My eyes shot wide and panic gripped my throat. I hadn’t heard that sharp, raspy, indignant voice in over a year.

“Ary, you know who this is!”

I threw the covers off of my legs, pinched my thigh, and waited to see if I was hallucinating.

“I know you’re in there! Don’t pretend you can’t hear me!”

“Impossible,” I whispered, clumsily slipping my feet into my well-worn slippers.

Toes were hard to move when numb and near-frozen.

I pressed my ear to the front door and waited for her to speak again, if only to prove I hadn’t fallen into fever dreams wilder than the one I sometimes felt I was already in.

“Open the damn door, Ary!”

I retreated from the door, startled.

“Let me in!” she shouted.

A tight ball of fury began to coil in the pit of my belly.

Did she think she could come back like she never left?

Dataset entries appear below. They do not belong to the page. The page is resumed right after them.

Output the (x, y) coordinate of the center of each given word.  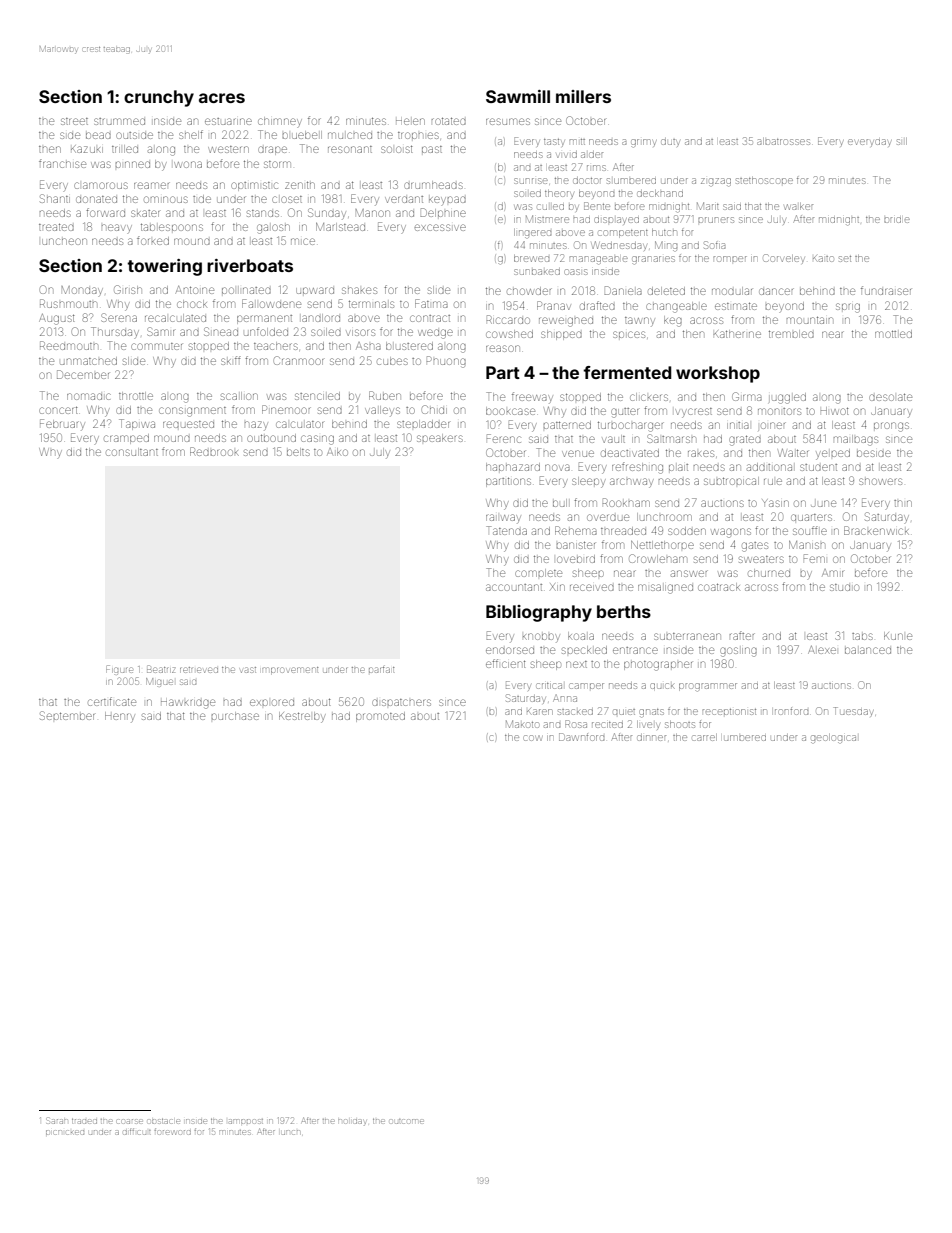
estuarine (228, 121)
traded (84, 1121)
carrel (705, 737)
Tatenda (506, 530)
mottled (893, 334)
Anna (565, 698)
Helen (410, 121)
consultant (132, 452)
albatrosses (784, 141)
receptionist (729, 712)
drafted (597, 305)
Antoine (195, 290)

After… everything ? Did she even know they were dead?

I rested my hand on the knob and froze, shivering from the frigid air snaking up my bare legs from beneath the door.

The cold pricked my skin like a thousand daggers.

“Damn it, Ary! I deserve every ounce of your disgust and begrudging for leaving you, but it is cold as shit, I’m out of food and rum, and I am not afraid to break down this gods-damned door with a pickaxe—”

I yanked open the door and found myself staring into the angry, determined, beautiful face of Gemma Tremaine.